▶ _Task details_
Find the line containing "Click into the" in the records below. Copy exactly that line and each one after it, ending at the line containing "You are a computer-use agent. The", and nothing more.

::: Data provided

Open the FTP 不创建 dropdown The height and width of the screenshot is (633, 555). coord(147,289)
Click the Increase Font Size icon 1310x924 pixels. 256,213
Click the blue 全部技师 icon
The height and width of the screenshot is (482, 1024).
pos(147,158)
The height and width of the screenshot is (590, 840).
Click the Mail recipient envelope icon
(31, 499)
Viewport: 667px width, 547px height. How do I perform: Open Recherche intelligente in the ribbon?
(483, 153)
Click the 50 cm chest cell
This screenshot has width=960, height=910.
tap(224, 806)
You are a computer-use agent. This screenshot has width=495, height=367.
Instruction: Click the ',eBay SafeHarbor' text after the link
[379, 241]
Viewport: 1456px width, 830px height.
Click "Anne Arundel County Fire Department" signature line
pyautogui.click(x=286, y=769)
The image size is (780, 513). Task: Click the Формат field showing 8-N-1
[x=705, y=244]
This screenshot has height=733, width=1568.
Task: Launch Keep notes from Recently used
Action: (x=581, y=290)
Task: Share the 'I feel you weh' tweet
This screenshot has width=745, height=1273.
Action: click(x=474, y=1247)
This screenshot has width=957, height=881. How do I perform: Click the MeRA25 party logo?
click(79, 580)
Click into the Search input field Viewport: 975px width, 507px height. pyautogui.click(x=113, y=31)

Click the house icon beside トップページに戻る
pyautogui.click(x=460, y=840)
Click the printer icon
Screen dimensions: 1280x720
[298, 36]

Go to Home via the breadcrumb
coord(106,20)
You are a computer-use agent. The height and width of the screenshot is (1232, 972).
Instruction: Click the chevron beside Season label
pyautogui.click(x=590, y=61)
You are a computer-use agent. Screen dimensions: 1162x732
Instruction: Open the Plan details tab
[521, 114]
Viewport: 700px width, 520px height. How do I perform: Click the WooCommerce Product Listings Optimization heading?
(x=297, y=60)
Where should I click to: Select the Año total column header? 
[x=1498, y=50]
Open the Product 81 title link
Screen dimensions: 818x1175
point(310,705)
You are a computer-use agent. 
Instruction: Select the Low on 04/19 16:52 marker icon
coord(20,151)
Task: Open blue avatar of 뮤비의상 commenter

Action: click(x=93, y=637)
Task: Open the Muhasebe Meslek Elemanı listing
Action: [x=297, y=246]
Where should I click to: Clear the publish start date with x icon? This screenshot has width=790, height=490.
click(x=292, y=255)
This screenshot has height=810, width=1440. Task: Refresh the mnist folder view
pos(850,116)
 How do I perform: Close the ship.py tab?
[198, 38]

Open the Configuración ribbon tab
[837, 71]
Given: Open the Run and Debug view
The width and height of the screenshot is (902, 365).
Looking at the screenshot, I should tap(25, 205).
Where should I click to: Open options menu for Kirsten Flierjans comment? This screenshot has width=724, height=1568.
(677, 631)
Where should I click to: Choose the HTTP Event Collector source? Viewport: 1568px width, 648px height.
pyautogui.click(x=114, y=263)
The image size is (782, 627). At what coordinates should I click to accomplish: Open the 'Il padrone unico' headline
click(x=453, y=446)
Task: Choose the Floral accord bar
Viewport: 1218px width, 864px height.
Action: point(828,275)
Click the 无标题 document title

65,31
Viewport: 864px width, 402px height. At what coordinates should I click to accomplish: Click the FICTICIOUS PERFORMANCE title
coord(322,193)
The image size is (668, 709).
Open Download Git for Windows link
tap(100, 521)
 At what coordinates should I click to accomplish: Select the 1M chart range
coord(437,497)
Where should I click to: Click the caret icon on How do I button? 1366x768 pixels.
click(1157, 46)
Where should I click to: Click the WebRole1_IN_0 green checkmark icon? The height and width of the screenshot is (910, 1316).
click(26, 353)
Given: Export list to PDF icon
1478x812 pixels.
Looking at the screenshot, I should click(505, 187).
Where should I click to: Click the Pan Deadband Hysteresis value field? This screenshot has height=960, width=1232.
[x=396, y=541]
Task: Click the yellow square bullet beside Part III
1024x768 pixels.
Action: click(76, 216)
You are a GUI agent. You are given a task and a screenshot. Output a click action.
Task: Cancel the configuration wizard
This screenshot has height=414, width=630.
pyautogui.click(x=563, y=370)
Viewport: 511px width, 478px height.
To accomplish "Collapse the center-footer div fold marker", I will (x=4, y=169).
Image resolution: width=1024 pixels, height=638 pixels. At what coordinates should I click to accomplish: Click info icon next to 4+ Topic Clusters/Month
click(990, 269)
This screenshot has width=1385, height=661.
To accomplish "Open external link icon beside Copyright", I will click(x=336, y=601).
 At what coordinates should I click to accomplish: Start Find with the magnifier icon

::::::

▶ _Solution to this problem_
Click into the Search input field Viewport: 975px width, 507px height. pyautogui.click(x=113, y=31)

Click the house icon beside トップページに戻る
pyautogui.click(x=460, y=840)
Click the printer icon
Screen dimensions: 1280x720
[298, 36]

Go to Home via the breadcrumb
coord(106,20)
You are a computer-use agent. The height and width of the screenshot is (1232, 972).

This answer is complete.